Data entries

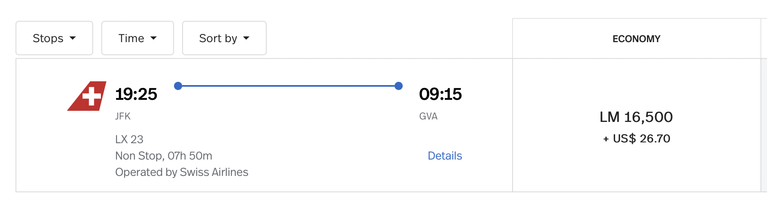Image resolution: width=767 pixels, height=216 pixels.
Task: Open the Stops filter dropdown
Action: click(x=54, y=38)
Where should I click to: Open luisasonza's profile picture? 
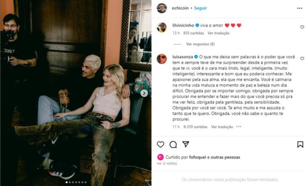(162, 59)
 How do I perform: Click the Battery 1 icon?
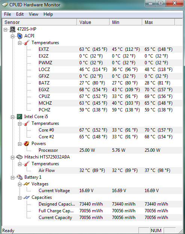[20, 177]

--

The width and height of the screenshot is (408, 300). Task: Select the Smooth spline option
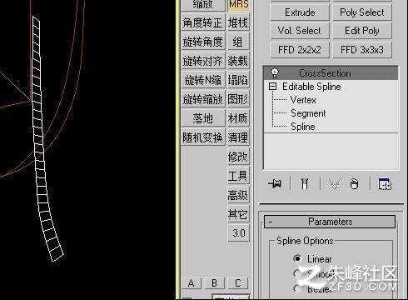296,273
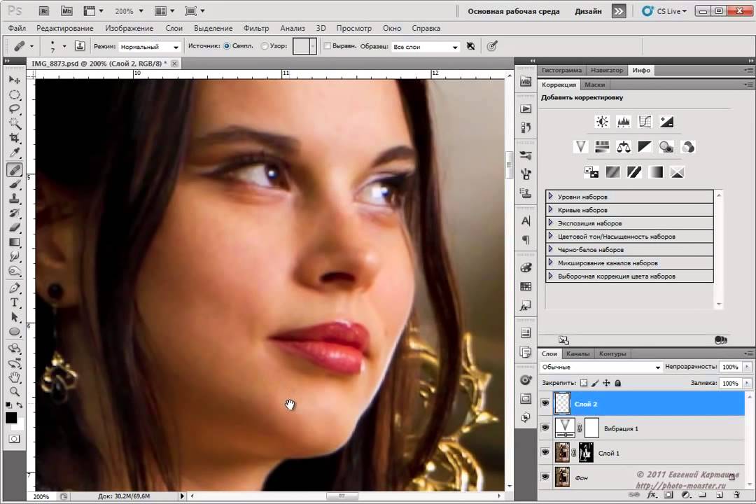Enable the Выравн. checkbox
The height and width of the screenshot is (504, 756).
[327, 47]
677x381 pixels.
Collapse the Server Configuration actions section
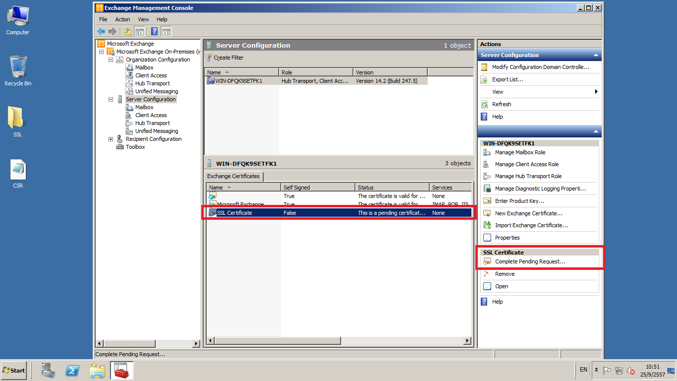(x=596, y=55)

---

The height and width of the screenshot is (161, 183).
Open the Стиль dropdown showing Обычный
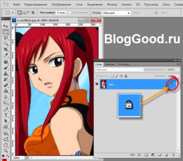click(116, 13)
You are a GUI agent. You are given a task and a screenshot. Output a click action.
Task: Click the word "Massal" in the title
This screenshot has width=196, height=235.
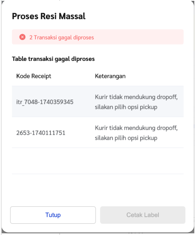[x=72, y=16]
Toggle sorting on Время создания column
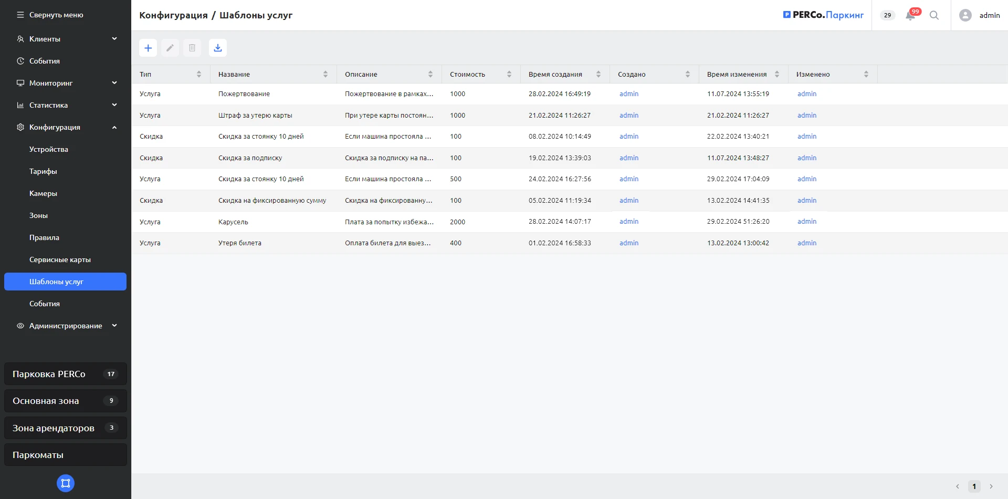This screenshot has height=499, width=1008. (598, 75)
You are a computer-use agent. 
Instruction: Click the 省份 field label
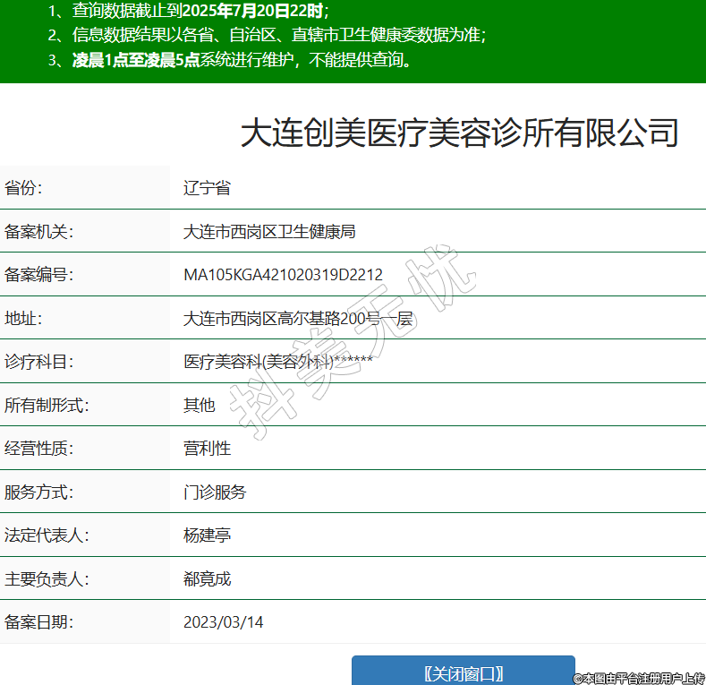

- Problem requirements:
Could you return all lines from the records that include the word "agent"?

- Response area:
You are a GUI agent. You are given a task and a screenshot. Output a click action.
You are a computer-use agent. 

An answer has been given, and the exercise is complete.